Principal Components Analysis

Linear dimensionality reduction with PCA

Code, Recording

library(tidyverse)
library(tidymodels)
  1. For low-dimensional data, we could visually encode all the features in our data directly, either using properties of marks or through faceting. In high-dimensional data, this is no longer possible. However, though there are many features associated with each observation, it may still be possible to organize samples across a smaller number of meaningful, derived features. In the next week, we’ll explore a few ways of partially automating the search for relevant features.

  2. An important special case for dimensionality reduction emerges when we make the following assumptions about the set of derived features,

    • Features that are linear combinations of the raw input columns.
    • Features that are orthogonal to one another.
    • Features that have high variance.
  3. Why would we want features to have these properties?

    • Restricting to linear combinations allows for an analytical solution. We will relax this requirement when discussing UMAP.
    • Orthogonality means that the derived features will be uncorrelated with one another.

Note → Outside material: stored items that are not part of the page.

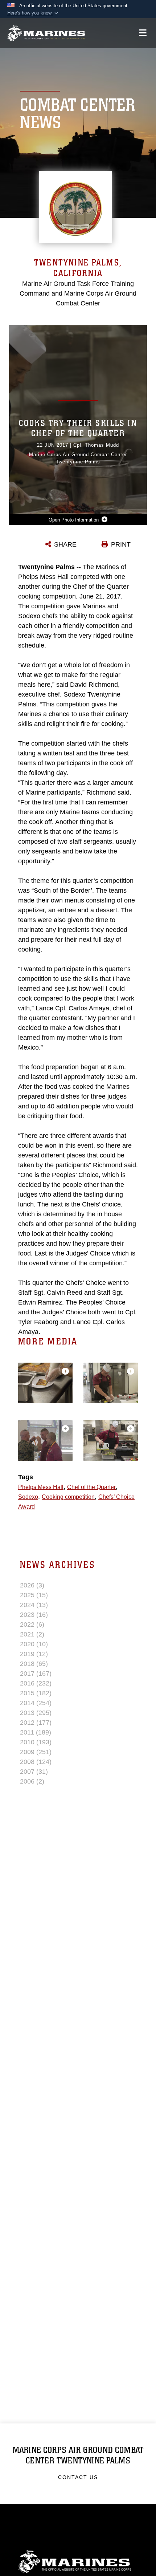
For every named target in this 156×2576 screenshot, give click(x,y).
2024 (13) (34, 1605)
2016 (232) (36, 1683)
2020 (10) (34, 1644)
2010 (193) (36, 1742)
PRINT (121, 544)
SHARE (65, 544)
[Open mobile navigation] (143, 33)
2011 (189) (35, 1732)
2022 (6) (32, 1624)
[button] (33, 13)
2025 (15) (34, 1595)
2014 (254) (36, 1703)
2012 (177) (36, 1722)
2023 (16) (34, 1614)
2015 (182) (36, 1693)
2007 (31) (34, 1771)
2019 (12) (34, 1654)
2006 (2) (32, 1781)
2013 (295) (36, 1712)
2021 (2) (32, 1634)
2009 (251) (36, 1752)
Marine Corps (78, 2561)
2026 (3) (32, 1585)
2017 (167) (36, 1673)
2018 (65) (34, 1663)
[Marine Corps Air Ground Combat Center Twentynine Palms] (46, 33)
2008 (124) (36, 1761)
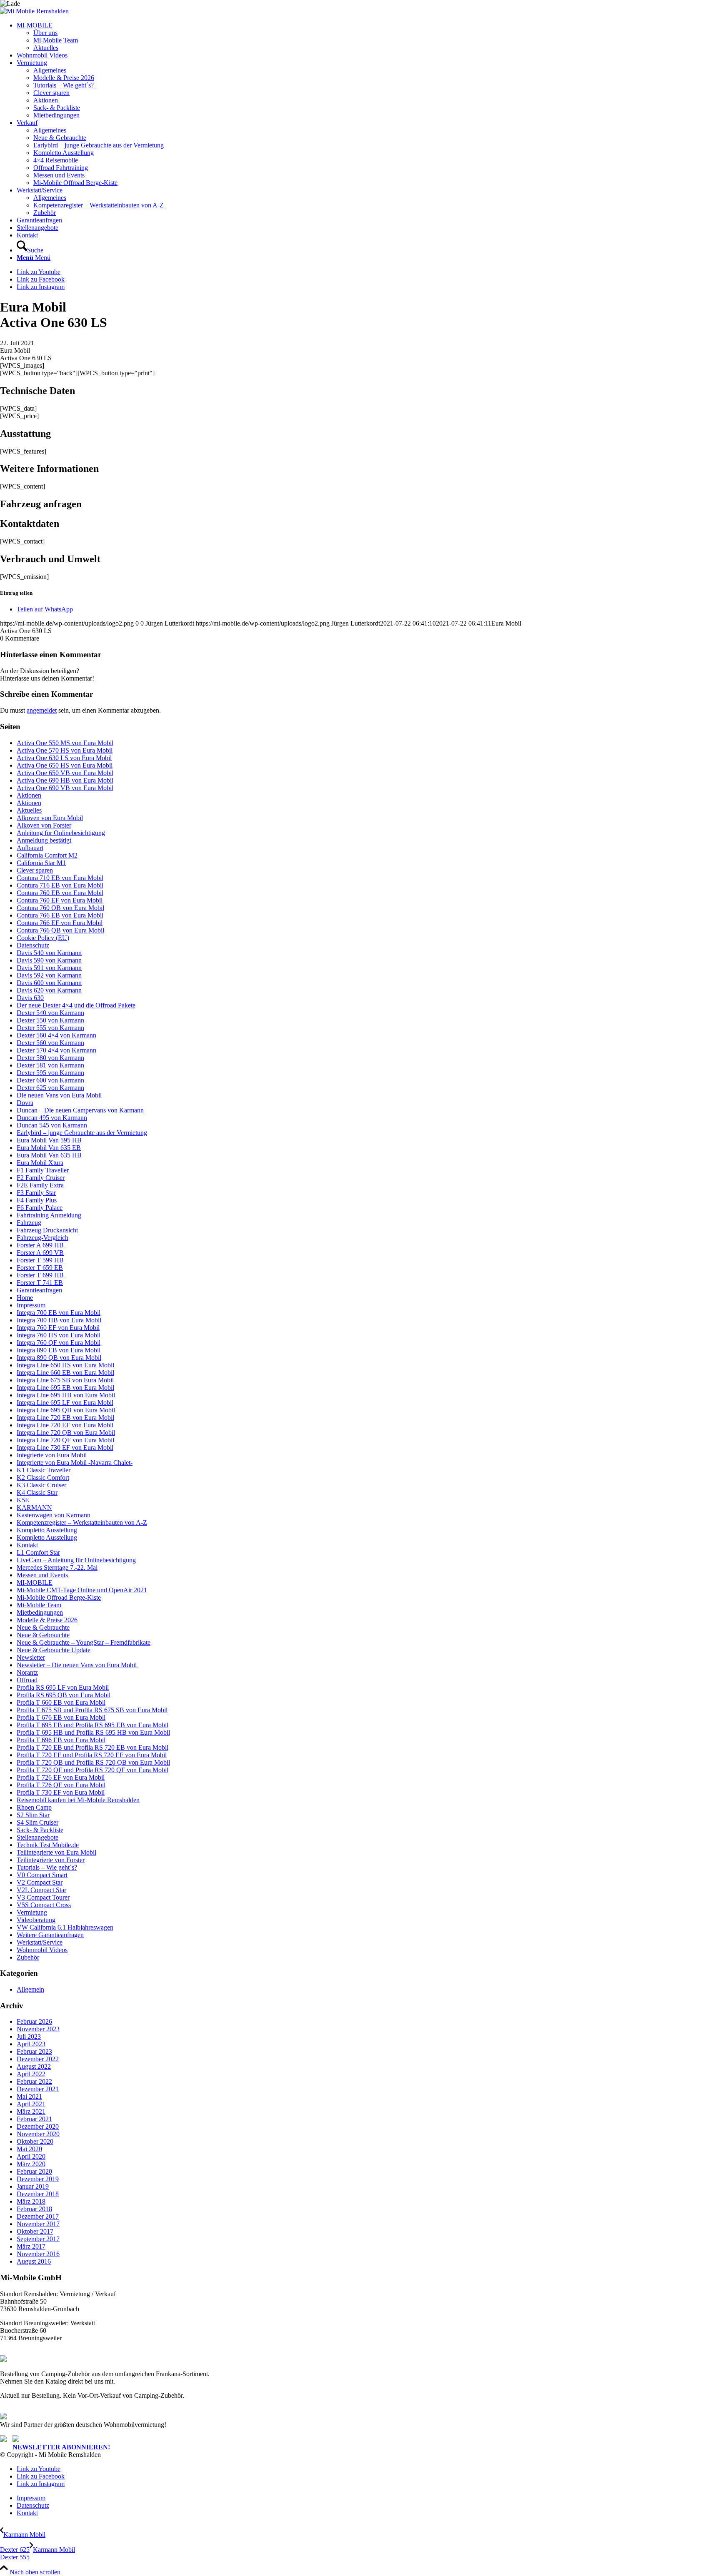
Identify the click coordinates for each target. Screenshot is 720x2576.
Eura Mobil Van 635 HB (49, 1155)
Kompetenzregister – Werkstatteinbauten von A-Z (82, 1522)
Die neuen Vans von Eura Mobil (60, 1095)
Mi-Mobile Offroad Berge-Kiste (59, 1597)
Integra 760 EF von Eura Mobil (58, 1327)
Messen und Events (42, 1575)
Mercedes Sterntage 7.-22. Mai (57, 1567)
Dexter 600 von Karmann (50, 1080)
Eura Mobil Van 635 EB (49, 1147)
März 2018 (31, 2201)
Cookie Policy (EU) (43, 937)
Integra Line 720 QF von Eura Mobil (65, 1440)
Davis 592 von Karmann (49, 975)
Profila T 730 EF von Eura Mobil (61, 1792)
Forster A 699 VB (40, 1252)
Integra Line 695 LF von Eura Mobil (65, 1402)
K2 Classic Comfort (43, 1477)
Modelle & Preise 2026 (47, 1619)
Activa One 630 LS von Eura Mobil (64, 757)
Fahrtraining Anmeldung (49, 1215)
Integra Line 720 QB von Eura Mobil (66, 1432)
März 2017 (31, 2246)
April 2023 (31, 2043)
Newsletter (31, 1657)
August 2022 (34, 2066)
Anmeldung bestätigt (44, 840)
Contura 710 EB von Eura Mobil (60, 877)
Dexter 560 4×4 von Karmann (56, 1035)
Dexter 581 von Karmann (50, 1065)
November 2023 (38, 2028)
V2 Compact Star (39, 1882)
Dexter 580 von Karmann (50, 1057)
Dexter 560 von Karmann (50, 1042)
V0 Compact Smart (42, 1874)
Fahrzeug (29, 1222)
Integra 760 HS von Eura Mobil (58, 1335)
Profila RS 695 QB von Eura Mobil (63, 1694)
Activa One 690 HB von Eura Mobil (65, 780)
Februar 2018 (34, 2208)
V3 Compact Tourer (43, 1897)
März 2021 (31, 2111)
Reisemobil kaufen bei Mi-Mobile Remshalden (78, 1799)
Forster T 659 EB (40, 1267)
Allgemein (30, 1989)
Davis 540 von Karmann (49, 952)
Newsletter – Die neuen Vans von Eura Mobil (77, 1664)
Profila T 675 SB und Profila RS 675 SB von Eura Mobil (92, 1709)
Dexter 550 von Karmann (50, 1020)
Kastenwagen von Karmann (53, 1515)
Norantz (27, 1672)
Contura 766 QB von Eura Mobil (60, 930)
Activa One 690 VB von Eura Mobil (65, 787)
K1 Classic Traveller (43, 1470)
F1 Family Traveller (43, 1170)
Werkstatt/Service (39, 1942)
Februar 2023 (34, 2051)
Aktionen (29, 795)
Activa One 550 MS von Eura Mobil (65, 742)
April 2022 (31, 2073)
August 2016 (34, 2261)
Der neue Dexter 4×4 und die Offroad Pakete (76, 1005)
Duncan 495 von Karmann (52, 1117)
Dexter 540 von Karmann (50, 1012)
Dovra (25, 1102)
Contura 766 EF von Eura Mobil (59, 922)
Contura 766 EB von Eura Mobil (60, 915)
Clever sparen (35, 870)
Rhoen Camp (34, 1807)
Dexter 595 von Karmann (50, 1072)
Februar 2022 (34, 2081)
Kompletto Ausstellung (47, 1530)
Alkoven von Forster (44, 825)
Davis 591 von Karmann (49, 967)
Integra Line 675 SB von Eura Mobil (65, 1380)
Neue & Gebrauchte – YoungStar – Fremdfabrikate (83, 1642)
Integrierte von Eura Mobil (52, 1455)
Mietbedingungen (40, 1612)
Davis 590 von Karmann (49, 960)
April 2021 (31, 2103)
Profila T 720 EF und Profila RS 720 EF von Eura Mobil (92, 1754)
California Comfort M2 (47, 855)
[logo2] (34, 11)
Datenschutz (33, 945)
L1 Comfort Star (38, 1552)
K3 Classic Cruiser (41, 1485)
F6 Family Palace (39, 1207)
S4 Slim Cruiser (37, 1822)
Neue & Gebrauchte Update (53, 1649)
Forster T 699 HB (40, 1275)
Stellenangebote (37, 1837)
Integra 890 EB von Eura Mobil (58, 1350)
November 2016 (38, 2253)
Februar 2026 (34, 2021)
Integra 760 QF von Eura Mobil (58, 1342)
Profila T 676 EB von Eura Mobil (61, 1717)
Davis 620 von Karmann (49, 990)
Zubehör (28, 1957)
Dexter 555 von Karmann (50, 1027)
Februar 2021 (34, 2118)
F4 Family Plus (37, 1200)
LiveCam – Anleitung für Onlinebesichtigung (76, 1560)
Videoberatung (36, 1919)
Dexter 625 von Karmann (50, 1087)
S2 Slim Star (33, 1814)
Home (25, 1297)
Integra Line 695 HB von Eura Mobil (66, 1395)
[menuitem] (368, 37)
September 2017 (38, 2238)
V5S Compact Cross (44, 1904)
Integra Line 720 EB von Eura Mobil (65, 1417)
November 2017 (38, 2223)
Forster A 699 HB (40, 1245)
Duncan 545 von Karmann (52, 1125)
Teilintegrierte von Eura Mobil (56, 1852)
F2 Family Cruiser (41, 1177)
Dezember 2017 (38, 2216)
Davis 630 (30, 997)
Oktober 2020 (35, 2141)
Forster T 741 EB (40, 1282)
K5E (23, 1500)
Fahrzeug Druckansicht (47, 1230)
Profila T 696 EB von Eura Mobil (61, 1739)
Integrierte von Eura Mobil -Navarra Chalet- (74, 1462)
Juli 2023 (29, 2036)
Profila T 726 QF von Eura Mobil (61, 1784)
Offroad (27, 1679)
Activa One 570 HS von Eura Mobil (64, 750)
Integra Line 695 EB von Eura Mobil (65, 1387)
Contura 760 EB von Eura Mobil (60, 892)
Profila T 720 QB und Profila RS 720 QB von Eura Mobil (93, 1762)
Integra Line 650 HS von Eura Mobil (65, 1365)
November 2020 (38, 2133)
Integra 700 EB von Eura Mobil (58, 1312)
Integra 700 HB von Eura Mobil (59, 1320)
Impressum (31, 1305)
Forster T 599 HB (40, 1260)
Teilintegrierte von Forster (51, 1859)
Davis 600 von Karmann (49, 982)
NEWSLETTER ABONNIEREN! (61, 2447)
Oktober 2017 (35, 2231)
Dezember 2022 (38, 2058)
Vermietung (32, 1912)
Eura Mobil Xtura (40, 1162)
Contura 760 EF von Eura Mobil (59, 900)
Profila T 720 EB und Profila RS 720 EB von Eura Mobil (92, 1747)
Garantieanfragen (39, 1290)
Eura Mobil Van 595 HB (49, 1140)
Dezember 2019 (38, 2178)
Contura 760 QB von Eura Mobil (60, 907)
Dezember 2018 (38, 2193)
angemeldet (42, 710)
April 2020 (31, 2156)
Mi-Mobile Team (39, 1604)
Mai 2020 (29, 2148)
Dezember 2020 (38, 2126)
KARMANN (34, 1507)
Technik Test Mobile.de (48, 1844)
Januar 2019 (33, 2186)
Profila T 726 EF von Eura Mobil (61, 1777)
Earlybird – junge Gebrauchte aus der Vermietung (82, 1132)
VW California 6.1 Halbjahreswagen (65, 1927)
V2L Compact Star (41, 1889)
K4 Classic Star (37, 1492)
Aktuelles (29, 810)
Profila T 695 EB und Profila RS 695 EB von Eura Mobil (92, 1724)
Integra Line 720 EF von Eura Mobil (65, 1425)
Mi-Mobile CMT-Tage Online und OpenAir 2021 (82, 1589)
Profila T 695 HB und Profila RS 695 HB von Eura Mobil (93, 1732)
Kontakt (27, 1545)
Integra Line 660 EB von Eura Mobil (65, 1372)
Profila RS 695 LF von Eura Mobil (63, 1687)
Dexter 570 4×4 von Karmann (56, 1050)
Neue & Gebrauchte (43, 1627)
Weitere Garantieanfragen (50, 1934)
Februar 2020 (34, 2171)
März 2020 (31, 2163)
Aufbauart (30, 847)
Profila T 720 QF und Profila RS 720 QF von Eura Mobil (92, 1769)
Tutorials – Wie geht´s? (47, 1867)
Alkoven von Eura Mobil (50, 817)
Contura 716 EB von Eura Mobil (60, 885)
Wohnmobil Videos (42, 1949)
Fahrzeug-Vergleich (42, 1237)
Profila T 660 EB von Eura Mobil (61, 1702)
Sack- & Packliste (40, 1829)
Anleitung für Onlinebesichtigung (61, 832)
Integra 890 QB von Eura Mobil (59, 1357)
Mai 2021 (29, 2096)
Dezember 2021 (38, 2088)
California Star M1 (41, 862)
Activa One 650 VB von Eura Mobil (65, 772)
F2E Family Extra (40, 1185)
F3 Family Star (36, 1192)
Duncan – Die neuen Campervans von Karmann (80, 1110)
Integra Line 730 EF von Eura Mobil (65, 1447)
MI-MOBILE (34, 1582)
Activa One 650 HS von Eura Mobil (64, 765)
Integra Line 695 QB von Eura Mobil (66, 1410)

This is a nice property, because it would be wasteful if features were redundant.
    • High variance is desirable because it means we preserve more of the essential structure of the underlying data. For example, if you look at this 2D representation of a 3D object, it’s hard to tell what it is,

    What is this object?

    What is this object?

  4. But when viewing an alternative reduction which has higher variance…

    Not so complicated now. Credit for this example goes to Professor Julie Josse, at Ecole Polytechnique.

    Not so complicated now. Credit for this example goes to Professor Julie Josse, at Ecole Polytechnique.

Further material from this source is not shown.